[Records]

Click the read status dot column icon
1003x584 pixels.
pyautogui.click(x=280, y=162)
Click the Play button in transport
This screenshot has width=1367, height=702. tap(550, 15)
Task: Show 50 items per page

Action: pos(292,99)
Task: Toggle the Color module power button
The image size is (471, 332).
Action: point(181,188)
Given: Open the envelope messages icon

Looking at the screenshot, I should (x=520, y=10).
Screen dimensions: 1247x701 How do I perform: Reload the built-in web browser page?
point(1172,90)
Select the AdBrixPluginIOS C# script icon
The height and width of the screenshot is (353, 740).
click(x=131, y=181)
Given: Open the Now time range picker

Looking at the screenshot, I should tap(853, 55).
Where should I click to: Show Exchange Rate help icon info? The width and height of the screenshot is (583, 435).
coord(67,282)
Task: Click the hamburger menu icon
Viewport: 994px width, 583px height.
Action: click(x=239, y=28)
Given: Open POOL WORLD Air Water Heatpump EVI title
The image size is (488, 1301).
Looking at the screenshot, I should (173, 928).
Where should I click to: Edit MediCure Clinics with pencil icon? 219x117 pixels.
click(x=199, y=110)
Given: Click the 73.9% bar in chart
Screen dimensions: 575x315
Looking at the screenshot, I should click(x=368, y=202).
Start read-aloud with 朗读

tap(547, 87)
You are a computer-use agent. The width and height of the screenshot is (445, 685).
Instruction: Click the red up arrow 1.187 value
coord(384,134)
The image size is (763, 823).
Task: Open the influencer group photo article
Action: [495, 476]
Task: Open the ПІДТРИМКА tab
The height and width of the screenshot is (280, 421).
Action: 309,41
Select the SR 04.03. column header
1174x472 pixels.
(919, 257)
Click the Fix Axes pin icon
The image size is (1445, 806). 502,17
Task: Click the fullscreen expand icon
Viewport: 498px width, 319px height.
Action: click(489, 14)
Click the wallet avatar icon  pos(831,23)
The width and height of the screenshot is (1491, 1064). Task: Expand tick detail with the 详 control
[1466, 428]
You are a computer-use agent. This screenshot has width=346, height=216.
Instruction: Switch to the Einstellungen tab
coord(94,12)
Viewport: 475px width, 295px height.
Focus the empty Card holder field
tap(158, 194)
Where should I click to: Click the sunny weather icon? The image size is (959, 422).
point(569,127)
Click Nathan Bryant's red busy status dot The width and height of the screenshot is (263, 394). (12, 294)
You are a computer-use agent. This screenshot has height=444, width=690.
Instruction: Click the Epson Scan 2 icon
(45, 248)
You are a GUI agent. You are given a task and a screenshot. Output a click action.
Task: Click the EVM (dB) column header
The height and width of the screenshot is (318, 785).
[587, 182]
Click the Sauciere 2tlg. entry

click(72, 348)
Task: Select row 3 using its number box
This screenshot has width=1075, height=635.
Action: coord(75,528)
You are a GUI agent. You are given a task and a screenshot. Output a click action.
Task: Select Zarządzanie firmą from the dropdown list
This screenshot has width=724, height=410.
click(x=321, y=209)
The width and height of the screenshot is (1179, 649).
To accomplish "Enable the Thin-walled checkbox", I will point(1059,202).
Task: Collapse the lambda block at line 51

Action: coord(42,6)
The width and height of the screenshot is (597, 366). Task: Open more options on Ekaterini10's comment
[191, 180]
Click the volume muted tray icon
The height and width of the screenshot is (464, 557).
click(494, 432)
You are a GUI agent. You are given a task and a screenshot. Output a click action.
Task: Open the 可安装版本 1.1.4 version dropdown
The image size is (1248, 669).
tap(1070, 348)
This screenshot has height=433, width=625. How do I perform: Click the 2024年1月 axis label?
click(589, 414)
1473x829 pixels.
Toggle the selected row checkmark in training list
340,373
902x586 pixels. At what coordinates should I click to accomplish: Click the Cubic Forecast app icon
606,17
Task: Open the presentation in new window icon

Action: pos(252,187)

- Exercise brief
Rewrite the entire listing above, substituting "navigation menu icon" for "hamburger menu icon" and leaving everything else unchanged.

- Response to the task
Click the read status dot column icon
1003x584 pixels.
pyautogui.click(x=280, y=162)
Click the Play button in transport
This screenshot has width=1367, height=702. tap(550, 15)
Task: Show 50 items per page

Action: pos(292,99)
Task: Toggle the Color module power button
The image size is (471, 332).
Action: point(181,188)
Given: Open the envelope messages icon

Looking at the screenshot, I should (x=520, y=10).
Screen dimensions: 1247x701 How do I perform: Reload the built-in web browser page?
point(1172,90)
Select the AdBrixPluginIOS C# script icon
The height and width of the screenshot is (353, 740).
click(x=131, y=181)
Given: Open the Now time range picker

Looking at the screenshot, I should tap(853, 55).
Where should I click to: Show Exchange Rate help icon info? The width and height of the screenshot is (583, 435).
coord(67,282)
Task: Click the navigation menu icon
Viewport: 994px width, 583px height.
Action: click(x=239, y=28)
Given: Open POOL WORLD Air Water Heatpump EVI title
The image size is (488, 1301).
Looking at the screenshot, I should (173, 928).
Where should I click to: Edit MediCure Clinics with pencil icon? 219x117 pixels.
click(x=199, y=110)
Given: Click the 73.9% bar in chart
Screen dimensions: 575x315
Looking at the screenshot, I should click(x=368, y=202).
Start read-aloud with 朗读

tap(547, 87)
You are a computer-use agent. The width and height of the screenshot is (445, 685).
Instruction: Click the red up arrow 1.187 value
coord(384,134)
The image size is (763, 823).
Task: Open the influencer group photo article
Action: [495, 476]
Task: Open the ПІДТРИМКА tab
The height and width of the screenshot is (280, 421).
Action: 309,41
Select the SR 04.03. column header
1174x472 pixels.
(919, 257)
Click the Fix Axes pin icon
The image size is (1445, 806). 502,17
Task: Click the fullscreen expand icon
Viewport: 498px width, 319px height.
Action: click(489, 14)
Click the wallet avatar icon  pos(831,23)
The width and height of the screenshot is (1491, 1064). Task: Expand tick detail with the 详 control
[1466, 428]
You are a computer-use agent. This screenshot has width=346, height=216.
Instruction: Switch to the Einstellungen tab
coord(94,12)
Viewport: 475px width, 295px height.
Focus the empty Card holder field
tap(158, 194)
Where should I click to: Click the sunny weather icon? The image size is (959, 422).
point(569,127)
Click Nathan Bryant's red busy status dot The width and height of the screenshot is (263, 394). (12, 294)
You are a computer-use agent. This screenshot has height=444, width=690.
Instruction: Click the Epson Scan 2 icon
(45, 248)
You are a GUI agent. You are given a task and a screenshot. Output a click action.
Task: Click the EVM (dB) column header
The height and width of the screenshot is (318, 785).
[587, 182]
Click the Sauciere 2tlg. entry

click(72, 348)
Task: Select row 3 using its number box
This screenshot has width=1075, height=635.
Action: coord(75,528)
You are a GUI agent. You are given a task and a screenshot. Output a click action.
Task: Select Zarządzanie firmą from the dropdown list
This screenshot has width=724, height=410.
click(x=321, y=209)
The width and height of the screenshot is (1179, 649).
To accomplish "Enable the Thin-walled checkbox", I will point(1059,202).
Task: Collapse the lambda block at line 51

Action: coord(42,6)
The width and height of the screenshot is (597, 366). Task: Open more options on Ekaterini10's comment
[191, 180]
Click the volume muted tray icon
The height and width of the screenshot is (464, 557).
click(494, 432)
You are a GUI agent. You are given a task and a screenshot. Output a click action.
Task: Open the 可安装版本 1.1.4 version dropdown
The image size is (1248, 669).
tap(1070, 348)
This screenshot has height=433, width=625. How do I perform: Click the 2024年1月 axis label?
click(589, 414)
1473x829 pixels.
Toggle the selected row checkmark in training list
340,373
902x586 pixels. At what coordinates should I click to accomplish: Click the Cubic Forecast app icon
606,17
Task: Open the presentation in new window icon

Action: pos(252,187)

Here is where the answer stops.